Some 17 states have comprehensive access to in-state tuition and financial aid for undocumented students. (Victoria Pickering/Flickr)
Some 17 states have comprehensive access to in-state tuition and financial aid for undocumented students. (Victoria Pickering/Flickr)
WASHINGTON, D.C. – Researchers are finding ways to clear up misconceptions and support undocumented students, Dreamers, and international and refugee students, as lawmakers consider reforms to immigration and higher-ed policy.

The President's Alliance on Higher Education and Immigration has launched a new portal compiling federal and state data on the students they aim to serve, as well as policy positions and best practices.

Gaby Pacheco – director of advocacy, communications, and development with TheDream.US – said the data is key for fighting misinformation about immigrants, including but not limited to what she calls the "fear-mongering" of the previous administration.

"And it helps young people across the country who are are feeling the sense that they don't belong, or that the country doesn't want them,” said Pacheco, “that in actuality, that's not the case."

Members of the U.S. House are reintroducing the American Dream and Promise Act, which includes a path to citizenship for young immigrants. And a bipartisan group of senators has reintroduced the Dream Act.

Plus, multiple state legislatures are considering whether to provide in-state tuition and financial aid to undocumented students.

Pacheco, a former Dreamer, pointed to polling that shows a majority of Americans favor a path to citizenship for DACA recipients.

"One in three students in college right now is either a first- or second-generation immigrant or an international student,” said Pacheco, “And so, we're keeping these colleges alive; we're the ones going in and paying the tuition and fees and, and sitting in these classrooms."

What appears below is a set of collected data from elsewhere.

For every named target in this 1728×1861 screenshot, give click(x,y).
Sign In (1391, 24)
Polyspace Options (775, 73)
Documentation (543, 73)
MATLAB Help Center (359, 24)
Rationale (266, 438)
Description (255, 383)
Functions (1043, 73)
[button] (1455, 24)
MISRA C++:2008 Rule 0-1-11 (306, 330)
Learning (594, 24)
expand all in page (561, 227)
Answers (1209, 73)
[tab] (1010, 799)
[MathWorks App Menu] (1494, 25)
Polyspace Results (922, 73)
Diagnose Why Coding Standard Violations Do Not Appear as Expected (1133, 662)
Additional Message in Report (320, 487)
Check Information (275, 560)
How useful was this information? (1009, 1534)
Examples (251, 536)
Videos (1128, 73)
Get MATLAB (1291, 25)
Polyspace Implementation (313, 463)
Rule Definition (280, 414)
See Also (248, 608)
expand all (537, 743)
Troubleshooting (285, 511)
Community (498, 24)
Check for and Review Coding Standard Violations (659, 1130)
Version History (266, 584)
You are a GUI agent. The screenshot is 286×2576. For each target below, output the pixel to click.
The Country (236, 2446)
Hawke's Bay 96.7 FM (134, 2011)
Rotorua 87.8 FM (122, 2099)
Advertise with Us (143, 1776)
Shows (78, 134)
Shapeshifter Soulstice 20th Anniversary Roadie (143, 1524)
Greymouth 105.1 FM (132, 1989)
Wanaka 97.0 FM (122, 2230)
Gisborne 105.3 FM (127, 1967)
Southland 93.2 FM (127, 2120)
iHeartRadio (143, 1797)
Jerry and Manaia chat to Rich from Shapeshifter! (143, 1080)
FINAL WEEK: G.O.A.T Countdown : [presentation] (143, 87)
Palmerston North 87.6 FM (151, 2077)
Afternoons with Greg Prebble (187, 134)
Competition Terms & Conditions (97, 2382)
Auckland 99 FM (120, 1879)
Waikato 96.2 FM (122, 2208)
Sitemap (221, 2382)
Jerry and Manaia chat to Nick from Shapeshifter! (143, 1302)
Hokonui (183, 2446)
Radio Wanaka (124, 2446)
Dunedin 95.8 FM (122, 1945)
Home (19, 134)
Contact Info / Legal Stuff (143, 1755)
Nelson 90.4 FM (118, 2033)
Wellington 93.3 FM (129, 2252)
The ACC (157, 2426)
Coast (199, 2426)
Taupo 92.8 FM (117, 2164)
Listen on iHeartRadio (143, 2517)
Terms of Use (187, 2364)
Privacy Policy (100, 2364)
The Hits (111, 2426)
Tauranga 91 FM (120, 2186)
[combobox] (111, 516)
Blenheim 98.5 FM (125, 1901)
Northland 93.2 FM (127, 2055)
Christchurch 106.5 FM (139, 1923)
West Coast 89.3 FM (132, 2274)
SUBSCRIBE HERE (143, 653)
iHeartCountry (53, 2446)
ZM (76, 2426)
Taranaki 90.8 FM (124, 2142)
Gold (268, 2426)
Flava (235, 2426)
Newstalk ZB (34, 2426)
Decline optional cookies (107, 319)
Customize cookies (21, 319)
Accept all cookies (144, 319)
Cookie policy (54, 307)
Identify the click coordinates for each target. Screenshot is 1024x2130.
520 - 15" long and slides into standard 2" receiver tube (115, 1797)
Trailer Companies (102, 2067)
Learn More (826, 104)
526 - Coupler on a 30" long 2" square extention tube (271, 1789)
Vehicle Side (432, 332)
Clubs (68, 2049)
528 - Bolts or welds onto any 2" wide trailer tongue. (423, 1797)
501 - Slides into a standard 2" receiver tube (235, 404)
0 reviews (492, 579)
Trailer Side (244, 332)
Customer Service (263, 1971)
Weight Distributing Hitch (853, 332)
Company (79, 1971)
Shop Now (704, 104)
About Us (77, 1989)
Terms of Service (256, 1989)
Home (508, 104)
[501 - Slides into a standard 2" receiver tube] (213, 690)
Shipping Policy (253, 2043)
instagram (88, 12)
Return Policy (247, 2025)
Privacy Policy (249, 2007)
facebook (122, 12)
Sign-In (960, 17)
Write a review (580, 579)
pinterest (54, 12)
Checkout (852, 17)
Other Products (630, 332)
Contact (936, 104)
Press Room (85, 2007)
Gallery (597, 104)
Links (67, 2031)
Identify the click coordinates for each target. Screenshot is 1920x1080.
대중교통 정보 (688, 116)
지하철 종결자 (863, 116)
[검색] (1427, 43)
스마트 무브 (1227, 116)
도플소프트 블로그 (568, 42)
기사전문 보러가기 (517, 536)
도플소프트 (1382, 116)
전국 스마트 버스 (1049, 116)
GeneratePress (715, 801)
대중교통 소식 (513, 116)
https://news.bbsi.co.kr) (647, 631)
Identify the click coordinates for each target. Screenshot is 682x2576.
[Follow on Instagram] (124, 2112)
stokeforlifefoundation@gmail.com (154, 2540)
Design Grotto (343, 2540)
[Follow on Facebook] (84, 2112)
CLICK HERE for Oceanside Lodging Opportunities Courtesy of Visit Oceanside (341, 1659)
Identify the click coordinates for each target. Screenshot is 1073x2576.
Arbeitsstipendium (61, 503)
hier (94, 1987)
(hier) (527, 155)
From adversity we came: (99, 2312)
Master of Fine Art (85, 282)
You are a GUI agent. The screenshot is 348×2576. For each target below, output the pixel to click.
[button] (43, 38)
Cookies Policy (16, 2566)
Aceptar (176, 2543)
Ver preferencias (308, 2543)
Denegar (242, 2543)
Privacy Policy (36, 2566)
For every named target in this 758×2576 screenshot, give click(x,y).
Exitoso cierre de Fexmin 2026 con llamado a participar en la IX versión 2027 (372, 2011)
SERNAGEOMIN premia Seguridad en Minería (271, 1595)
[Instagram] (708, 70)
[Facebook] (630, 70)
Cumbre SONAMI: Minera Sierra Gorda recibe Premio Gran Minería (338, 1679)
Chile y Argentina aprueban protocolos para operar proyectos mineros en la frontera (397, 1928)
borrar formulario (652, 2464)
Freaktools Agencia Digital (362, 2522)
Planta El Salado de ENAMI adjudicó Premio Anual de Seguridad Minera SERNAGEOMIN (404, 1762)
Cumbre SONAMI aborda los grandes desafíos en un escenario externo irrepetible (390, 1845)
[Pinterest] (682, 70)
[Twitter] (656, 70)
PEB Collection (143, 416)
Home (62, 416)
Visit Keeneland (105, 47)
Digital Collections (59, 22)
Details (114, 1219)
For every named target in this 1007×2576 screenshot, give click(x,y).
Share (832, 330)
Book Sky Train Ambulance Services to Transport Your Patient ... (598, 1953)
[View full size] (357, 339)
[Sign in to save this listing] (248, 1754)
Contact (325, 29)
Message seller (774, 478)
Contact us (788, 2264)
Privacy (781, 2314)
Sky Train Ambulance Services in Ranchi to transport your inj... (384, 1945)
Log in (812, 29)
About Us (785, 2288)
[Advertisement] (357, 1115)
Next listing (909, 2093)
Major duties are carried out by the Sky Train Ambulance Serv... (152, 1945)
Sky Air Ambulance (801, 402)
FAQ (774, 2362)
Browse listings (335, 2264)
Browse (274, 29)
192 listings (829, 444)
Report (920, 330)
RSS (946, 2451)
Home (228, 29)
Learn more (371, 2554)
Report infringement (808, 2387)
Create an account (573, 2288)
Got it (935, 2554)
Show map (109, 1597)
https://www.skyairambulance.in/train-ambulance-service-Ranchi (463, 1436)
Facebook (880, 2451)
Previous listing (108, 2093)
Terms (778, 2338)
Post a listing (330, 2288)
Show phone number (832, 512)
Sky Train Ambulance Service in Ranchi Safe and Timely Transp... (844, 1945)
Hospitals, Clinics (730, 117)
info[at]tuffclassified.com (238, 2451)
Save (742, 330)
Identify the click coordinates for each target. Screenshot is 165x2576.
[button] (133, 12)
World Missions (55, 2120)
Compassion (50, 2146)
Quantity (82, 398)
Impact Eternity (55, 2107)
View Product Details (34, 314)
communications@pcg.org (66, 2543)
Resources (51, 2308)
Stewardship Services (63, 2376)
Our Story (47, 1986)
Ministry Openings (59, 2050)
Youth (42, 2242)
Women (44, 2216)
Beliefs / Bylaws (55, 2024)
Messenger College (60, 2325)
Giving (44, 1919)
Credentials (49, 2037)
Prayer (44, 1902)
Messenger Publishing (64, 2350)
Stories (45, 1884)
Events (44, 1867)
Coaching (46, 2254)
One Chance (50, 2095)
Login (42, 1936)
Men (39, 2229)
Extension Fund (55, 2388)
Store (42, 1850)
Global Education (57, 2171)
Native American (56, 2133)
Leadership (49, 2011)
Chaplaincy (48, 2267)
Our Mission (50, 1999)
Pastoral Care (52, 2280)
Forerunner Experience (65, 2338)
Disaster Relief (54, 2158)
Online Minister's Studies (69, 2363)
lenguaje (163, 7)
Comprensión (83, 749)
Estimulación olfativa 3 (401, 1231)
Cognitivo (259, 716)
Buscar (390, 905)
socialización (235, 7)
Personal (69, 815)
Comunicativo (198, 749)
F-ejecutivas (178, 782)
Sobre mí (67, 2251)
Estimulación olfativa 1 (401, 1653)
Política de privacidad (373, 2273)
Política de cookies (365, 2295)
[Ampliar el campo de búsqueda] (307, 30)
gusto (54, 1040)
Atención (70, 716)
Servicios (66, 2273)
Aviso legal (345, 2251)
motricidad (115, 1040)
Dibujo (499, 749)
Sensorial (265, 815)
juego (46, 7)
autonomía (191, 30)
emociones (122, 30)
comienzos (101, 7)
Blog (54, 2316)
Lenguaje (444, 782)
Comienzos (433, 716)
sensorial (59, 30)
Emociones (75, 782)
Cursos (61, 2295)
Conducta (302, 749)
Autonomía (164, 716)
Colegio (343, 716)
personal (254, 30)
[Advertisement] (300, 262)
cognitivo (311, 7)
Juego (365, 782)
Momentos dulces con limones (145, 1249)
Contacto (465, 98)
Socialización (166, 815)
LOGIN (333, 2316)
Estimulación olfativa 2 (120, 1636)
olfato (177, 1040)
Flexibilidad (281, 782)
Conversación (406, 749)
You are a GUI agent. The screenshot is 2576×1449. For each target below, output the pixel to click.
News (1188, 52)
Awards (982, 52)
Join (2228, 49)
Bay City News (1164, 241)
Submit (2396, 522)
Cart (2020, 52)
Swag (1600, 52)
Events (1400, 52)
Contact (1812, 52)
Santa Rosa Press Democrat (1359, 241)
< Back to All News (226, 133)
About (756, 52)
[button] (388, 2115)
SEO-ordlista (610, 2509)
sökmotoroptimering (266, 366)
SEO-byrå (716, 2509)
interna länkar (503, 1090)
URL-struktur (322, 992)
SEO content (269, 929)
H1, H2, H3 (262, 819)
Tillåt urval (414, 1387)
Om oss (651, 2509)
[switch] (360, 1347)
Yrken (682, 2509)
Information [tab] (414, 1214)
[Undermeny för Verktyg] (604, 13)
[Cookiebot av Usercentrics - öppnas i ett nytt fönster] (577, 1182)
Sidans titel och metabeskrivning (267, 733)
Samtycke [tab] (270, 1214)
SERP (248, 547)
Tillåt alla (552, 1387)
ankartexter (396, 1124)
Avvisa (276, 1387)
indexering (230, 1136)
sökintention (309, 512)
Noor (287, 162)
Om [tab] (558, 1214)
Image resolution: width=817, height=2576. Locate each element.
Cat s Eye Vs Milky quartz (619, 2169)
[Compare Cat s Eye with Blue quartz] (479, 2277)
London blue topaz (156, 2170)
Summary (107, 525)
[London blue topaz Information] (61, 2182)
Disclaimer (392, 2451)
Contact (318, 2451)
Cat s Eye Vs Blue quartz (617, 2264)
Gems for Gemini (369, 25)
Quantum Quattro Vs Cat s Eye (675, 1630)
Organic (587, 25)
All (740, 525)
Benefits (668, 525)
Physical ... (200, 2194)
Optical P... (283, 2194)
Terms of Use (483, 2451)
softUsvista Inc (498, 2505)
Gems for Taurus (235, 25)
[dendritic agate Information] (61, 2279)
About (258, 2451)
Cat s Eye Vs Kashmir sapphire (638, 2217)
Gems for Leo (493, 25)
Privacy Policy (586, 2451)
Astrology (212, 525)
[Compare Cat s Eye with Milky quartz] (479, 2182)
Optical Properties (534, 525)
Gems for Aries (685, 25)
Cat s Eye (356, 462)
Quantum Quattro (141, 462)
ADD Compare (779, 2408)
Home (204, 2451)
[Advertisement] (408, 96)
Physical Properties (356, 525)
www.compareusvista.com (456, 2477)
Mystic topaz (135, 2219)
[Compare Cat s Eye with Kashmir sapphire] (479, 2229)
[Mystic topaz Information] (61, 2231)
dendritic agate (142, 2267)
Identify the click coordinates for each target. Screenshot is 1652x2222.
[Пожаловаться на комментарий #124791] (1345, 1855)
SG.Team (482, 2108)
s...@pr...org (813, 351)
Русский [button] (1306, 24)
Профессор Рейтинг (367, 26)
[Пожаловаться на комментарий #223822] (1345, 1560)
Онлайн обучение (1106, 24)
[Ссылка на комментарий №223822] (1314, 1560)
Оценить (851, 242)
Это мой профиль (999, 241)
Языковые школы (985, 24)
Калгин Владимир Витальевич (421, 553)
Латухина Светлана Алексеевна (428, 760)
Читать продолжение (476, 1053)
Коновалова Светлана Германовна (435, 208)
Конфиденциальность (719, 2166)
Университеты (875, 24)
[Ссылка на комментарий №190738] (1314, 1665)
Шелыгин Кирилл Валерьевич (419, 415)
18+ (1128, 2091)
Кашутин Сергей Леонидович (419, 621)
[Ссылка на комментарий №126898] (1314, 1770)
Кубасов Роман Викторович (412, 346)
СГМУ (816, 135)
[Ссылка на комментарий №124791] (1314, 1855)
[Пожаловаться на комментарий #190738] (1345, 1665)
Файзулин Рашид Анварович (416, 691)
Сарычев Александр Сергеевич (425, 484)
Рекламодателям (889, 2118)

Miriam Feldblum – executive director and co-founded of the President's Alliance – said the data vary state to state, as some collect more comprehensive information than others.

"One of the questions we hear,” said Feldblum, “is 'Well, how many students are impacted by this legislation? How does it impact students in my state? What are the obstacles or practices that can help students?'"

She said she hopes in addition to policymaking, educators and administrators can use the data to reflect on ways they can support their own undocumented or international students at the campus level.